May 26, 2022

Most of the fintech startups you hear about create solutions for consumers and businesses. Today, a startup that aims to build technology to serve the biggest users of financial services — the big banks themselves and how they move money — is seeking a major funding round to double that opportunity.

Capitolis, which is developing new technology to study the movement of money in the capital markets and make it easier for banks to deal with each other, has raised a $110 million Series D that is said to have been funded by a US-Israeli firm. in $1.6 billion. In this latest round, the total amount raised by the startup was $280 million.

Capitolis is already partnering with more than 100 major banks – the company claims its technology was put into production in a very timely manner: the company said last week that its compression technology would be used “for global banks.” risk. For the Russian ruble, this is a step associated with a global step to impose sanctions against Russia and its financial institutions after unprovoked attacks on Ukraine.

The creation of instruments for hedging ruble risk was a first for the startup, and it was something that was purposefully created after contacting these banks.

“Capitolis has been able to mitigate these major risks and ensure financial strength and stability for the benefit of the capital markets system as a whole,” it said in a statement.

This high-profile, vital aspect of Capitalis’ work outlines the startup’s position in the marketplace and explains why it attracts funding of the caliber of investors.

Canapi Ventures, 9Yards Capital and SVB Capital (all active fintech investors) are leading the round along with a16z, Index Ventures, Sequoia Capital, Ace Capital, Spark Capital, Citi, State Street – a name that has also been mentioned in the press. More recently, he has begun to follow the elusive global movement of Russian oligarchs and their money – and JPMorgan is also involved in this.

Through this funding, in part, Jeffrey Goldstein, former U.S. Secretary of the Treasury for Domestic Finance and Advisor to the Secretary of the Treasury; and George Osborne, former UK Chancellor of the Exchequer, will also join Capitalis’ board of directors. (He is a senior advisor at Kanapy and founder of 9Yards, respectively.)

The example of the Russian ruble highlights a problem that Capitalis has recognized and accepted, and a problem that, to some extent, is inherent in any legacy financial service.

Capital markets focus on the large amounts of money that are transacted through foreign exchange, equity swaps, and other large capital transactions by large banks; But at the end of the day, many of the systems used by large banks to conduct these transactions are based on legacy infrastructure where money flows through multiple transaction points, which can lead to delays and therefore costs.

In fact, the problem is so big that when they first started talking about separating Russia from the SWIFT financial network, many said that it would not work out very quickly.

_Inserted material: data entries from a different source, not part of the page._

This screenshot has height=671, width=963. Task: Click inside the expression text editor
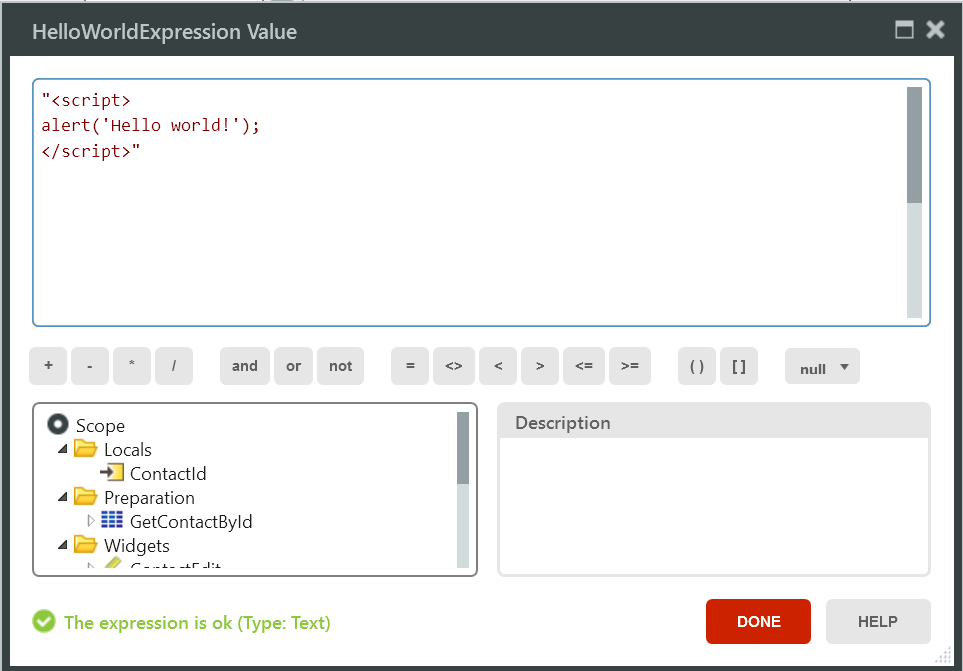(x=470, y=230)
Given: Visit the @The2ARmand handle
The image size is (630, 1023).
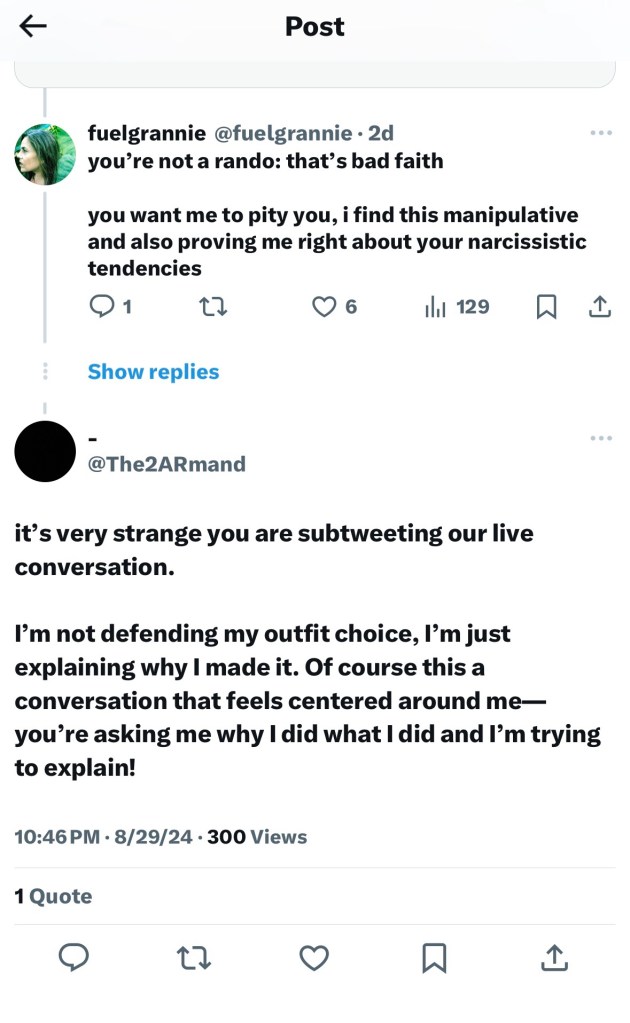Looking at the screenshot, I should pos(166,464).
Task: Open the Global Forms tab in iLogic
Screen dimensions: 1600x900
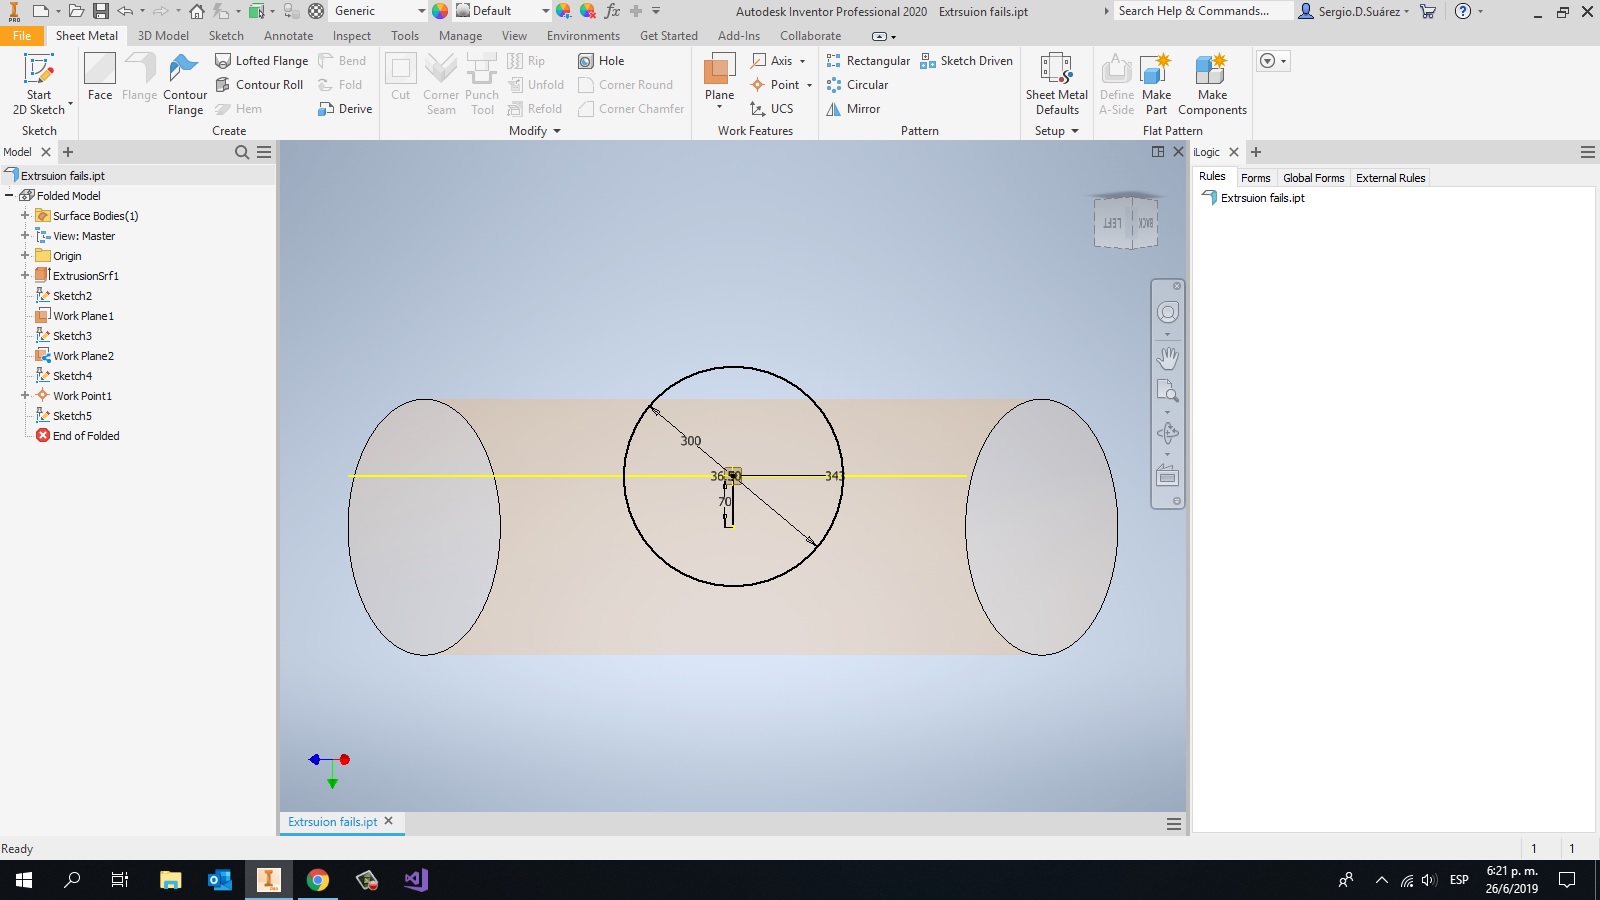Action: [1313, 178]
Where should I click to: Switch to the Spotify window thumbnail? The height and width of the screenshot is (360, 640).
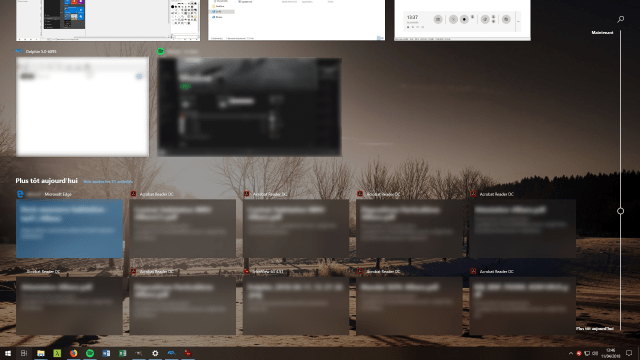point(249,107)
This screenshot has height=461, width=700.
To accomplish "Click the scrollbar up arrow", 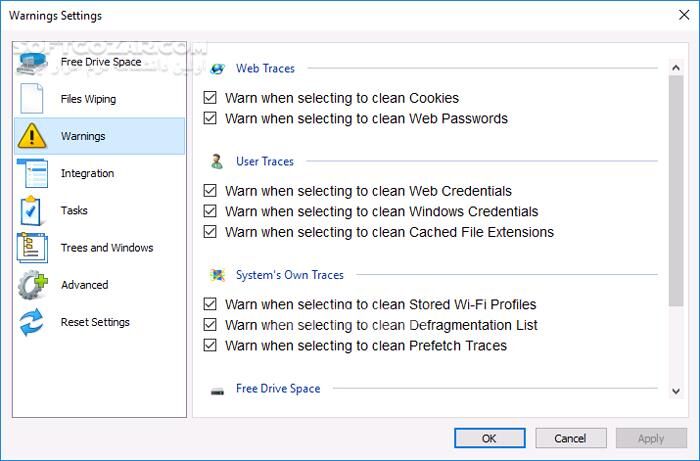I will click(677, 66).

While that may be the case, Capitalis Solutions shows you how you can take a different, new approach to getting the process up and running. He describes his solution as a solution that “allows banks, investors, and institutional clients to empower themselves to connect opportunities with a democratic institutional capital model through a collaborative platform and gateway that safely removes barriers that would otherwise hinder market growth.” “.

Democratization is the key word here, and it’s quite an interesting approach that we’ve seen in the decentralized finance world. The Capitalis solution is based on proprietary algorithms that allow institutions such as banks, hedge funds and asset managers to liquidate, transfer or create trading positions, partnering with other financial institutions to hold positions which in turn transfer capital. and larger credit lines.

“We are now moving into the next phase of Capitalis growth as we accelerate year after year and bring more innovation to the capital markets,” he said. This is stated in a statement by Capitalis CEO Gil Mandelzis. “TeaTwo years after its launch, Capital Marketplace has already closed a fictitious deal worth more than $60 billion from more than 30 investors. Capitolis has streamlined over $13 trillion worth of transactions with its compression and innovation engine and serves over 100 financial institutions. Our vision is becoming a reality and we look forward to growing our market in the coming months and years.” Note: Mandelzis co-founded the company with Tom Glozer (former head of Thomson Reuters who is a director of Morgan Stanley and has invested in and co-founded other fintech startups).

Dan Beldy of Canapy Ventures said in a statement: “We are excited to partner with Gill, Tom and the entire Capitalis team as they build the next generation technology infrastructure to support the safe and efficient growth of the capital markets.” “At Canapy Ventures, we focus on great leadership teams and category-defining innovation that help build a healthier, stronger, and more inclusive financial ecosystem. We look forward to working with the Capitalis team as they continue to grow and build a company with great heritage and influence.”

“At 9Yards Capital, we are inspired by Capitalis and the innovation it brings to make our financial system safer and our capital markets more efficient,” Osborne said in his own statement.

Leave a Reply

Your email address will not be published.